The story we have told has outlined the anatomy of how mortgage securitization rose and fell. We show how consistent with a view of markets as fields, the government played a critical role in the founding of the market and its subsequent evolution. We have also showed how the government over time also wanted the private sector to become more and more involved in providing mortgages to more and more Americans. This meant that presidents, Congress, and regulators generally acted to give private firms what they wanted in order to get them to be more involved in the market. This raises two interesting questions. First, government officials certainly broadly accepted what Kaufman has called “economic libertarianism” (2009: 235). By this he means that they viewed the role of government as mostly needing to stay out of the way of financial market processes. In other words, financial markets were efficient and they worked. They had this view certainly from the mid 1980s on and it caused them to seem to forget that the government had initiated the market and continued to underwrite it through the GSEs. One of the most curious questions is how did such policymakers understand the link between their more overt roles in helping to produce and sustain this market and their more prosaic view that the market was self regulating? A related question is the role of the banking industry in this process. We have two imageries here. One is individual banks appear to use the system ruthlessly to their advantage by working to escape regulations and shopping for the easiest regulation they can get. The other is that the industry got what it wanted through regulatory capture: allowing for variable mortgages, changing tax laws so MBS could be held by pension funds and insurance companies, repealing Glass-Steagall, and affecting the accounting

involved with MBS they held. Was there regulatory capture or did firms really have to regulation shop to get what they wanted? There are a number of other unanswered questions. We have just begun to explore the degree to which the mortgage business changed, particularly from 1990 on. The conventional wisdom is that 1980s financial deregulation and the decline of Savings and Loan associations led to vertical disintegration of the mortgage finance value chain. On the contrary, our data suggest that banks grew bigger and more integrated around mortgage finance. It also implies that banks viewed it as necessary to partake in each transaction along the chain, from selling mortgages to individuals, to packaging mortgages into MBS, to servicing those loans, and finally to retaining a portion of their MBS as investments. It is important to understand better this vertically integrated market structure. One argument is that banks shifted from client based banking to transaction or fee based banking in the 1990s. This shift in their underlying conception of control is not well documented nor well understood. To the degree that it happened, it explains why banks found it irresistible to capture all parts of the mortgage transaction chain. This represents a whole field of study using archival, interview, and quantitative data. The question of what investors really knew about the MBS they were buying also remains not totally understood. Behavioral finance claims that actors are greedy, tend to underestimate risk, tend to be too optimistic, tend not to have good knowledge of risk, and finally tend to follow herds. The dominant explanation for this and other bubbles rests on these assertions (for examples of this kind of argument see Schiller, 2008, Akerlof and Schiller, 2009; and Krugman, 2009).

◆ **Short task 1**
Recast the paragraph of the mortgage securitization passage that begins "The story we have told" as a short bulleted list that keeps its main facts.

◆ **Provided data**
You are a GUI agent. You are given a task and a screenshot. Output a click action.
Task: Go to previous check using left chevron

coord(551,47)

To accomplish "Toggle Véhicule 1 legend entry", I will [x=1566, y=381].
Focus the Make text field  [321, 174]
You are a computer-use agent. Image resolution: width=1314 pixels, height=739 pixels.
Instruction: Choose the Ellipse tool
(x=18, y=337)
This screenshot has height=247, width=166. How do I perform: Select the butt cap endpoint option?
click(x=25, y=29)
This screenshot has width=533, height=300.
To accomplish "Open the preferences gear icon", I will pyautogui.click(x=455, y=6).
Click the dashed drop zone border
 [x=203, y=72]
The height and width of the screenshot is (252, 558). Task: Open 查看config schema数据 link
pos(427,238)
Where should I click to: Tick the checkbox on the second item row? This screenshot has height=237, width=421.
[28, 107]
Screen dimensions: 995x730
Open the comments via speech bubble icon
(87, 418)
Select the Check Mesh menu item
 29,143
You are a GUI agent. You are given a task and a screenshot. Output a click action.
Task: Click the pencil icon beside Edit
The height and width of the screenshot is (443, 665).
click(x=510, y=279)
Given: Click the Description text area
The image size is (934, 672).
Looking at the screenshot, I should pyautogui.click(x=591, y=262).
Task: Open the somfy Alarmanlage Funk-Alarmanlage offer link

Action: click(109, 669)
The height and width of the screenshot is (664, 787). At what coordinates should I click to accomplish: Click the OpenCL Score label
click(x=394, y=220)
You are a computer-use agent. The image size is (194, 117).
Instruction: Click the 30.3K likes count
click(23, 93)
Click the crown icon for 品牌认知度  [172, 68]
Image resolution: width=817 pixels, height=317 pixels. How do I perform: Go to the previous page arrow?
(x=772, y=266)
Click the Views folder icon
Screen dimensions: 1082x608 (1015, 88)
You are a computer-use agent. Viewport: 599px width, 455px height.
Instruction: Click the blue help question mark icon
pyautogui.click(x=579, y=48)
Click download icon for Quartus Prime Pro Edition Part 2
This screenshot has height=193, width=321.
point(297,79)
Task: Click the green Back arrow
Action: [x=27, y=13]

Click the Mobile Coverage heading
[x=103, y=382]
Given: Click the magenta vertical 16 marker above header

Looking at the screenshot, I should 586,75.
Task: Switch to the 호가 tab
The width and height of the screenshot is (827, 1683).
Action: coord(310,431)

◆ **Short task 2**
In the rows, substitute "next" for "previous" in everything from the line containing "Image resolution: width=817" down to the line containing "Screen dimensions: 1082x608 (1015, 88)", and give back only those lines.

◆ **Result 1**
- Government played a critical role in founding the mortgage securitization market and shaping its evolution.
- Over time, government sought greater private-sector involvement in providing mortgages to more Americans, so presidents, Congress, and regulators generally gave private firms what they wanted.
- From the mid-1980s, officials broadly held what Kaufman calls "economic libertarianism": financial markets were efficient, and government should stay out of their way.
- This view led them to seem to forget that government had started the market and kept underwriting it through the GSEs.
- Open question 1: How did policymakers reconcile their active role in producing and sustaining the market with their belief that it regulated itself?
- Open question 2: What role did the banking industry play? One picture is of individual banks escaping regulation and shopping for the easiest regulator. The other is of an industry that got what it wanted through regulatory capture: variable mortgages, tax changes letting pension funds and insurance companies hold MBS, and the repeal of Glass-Steagall.

◆ **Result 2**
Image resolution: width=817 pixels, height=317 pixels. How do I perform: Go to the next page arrow?
(x=772, y=266)
Click the Views folder icon
Screen dimensions: 1082x608 (1015, 88)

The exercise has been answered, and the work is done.